IBM: z/VM Performance Report: Guest Support for FICON CTCA

Guest Support for FICON CTCA

z/VM (at the appropriate service level) supports FICON Channel-to-Channel communications between an IBM zSeries 900 and another z900 or an S/390 Parallel Enterprise Server G5 or G6. This enables more reliable and higher bandwidth host-to-host communication than is available with ESCON channels. Note that there are two types of FICON channels which are referred to as FICON and FICON Express. The latter has higher throughput and maximum bandwidth capability. We did not have access to FICON Express and so all references to FICON in this section refer to the former.

Methodology: This section presents and discusses measurement results that assess the performance of the FICON adapter using the support included in z/VM 4.2.0 CP, with APAR VM62906 applied, and comparing it with existing ESCON support.

The workload driver is an internal tool which can be used to simulate such bulk-data transfers as FTP or primitive benchmarks such as streaming or request-response. The data are driven from the application layer of the TCP/IP protocol stack, thus causing the entire networking infrastructure, including the adapter and the TCP/IP protocol code, to be measured. It moves data between client-side memory and server-side memory, eliminating all outside bottlenecks such as DASD or tape.
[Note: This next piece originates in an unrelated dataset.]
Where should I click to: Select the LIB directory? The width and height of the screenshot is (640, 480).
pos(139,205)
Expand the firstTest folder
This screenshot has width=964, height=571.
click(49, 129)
A client-server pair was used in which the client sent one byte and received 20MB of data (streaming workload) or in which the client sent 200 bytes and received 1000 bytes (request-response workload). Additional client-server pairs were added to determine if throughput would vary with an increase of number of connections.

Figure 1. Environment

Figure fcnenv not displayed.

Figure 1 shows the measurement environment. VM_c was a 2064-109 with the clients running in an LPAR with 2 dedicated processors. The LPAR had 1GB central storage and 2GB expanded storage, and z/VM 4.2.0 with APAR VM62906 applied. VM_s was a 9672-XZ7 with the servers running in an LPAR which shares 12 processors with 2 other LPARs. The LPAR had 2GB central storage and 608M expanded store. All clients, running on VM_c, communicated over either the ESCON adapter or the FICON adapter card (shown as adp_c) to the servers on VM_s, which communicated over a second FICON or ESCON adapter card (shown as adp_s).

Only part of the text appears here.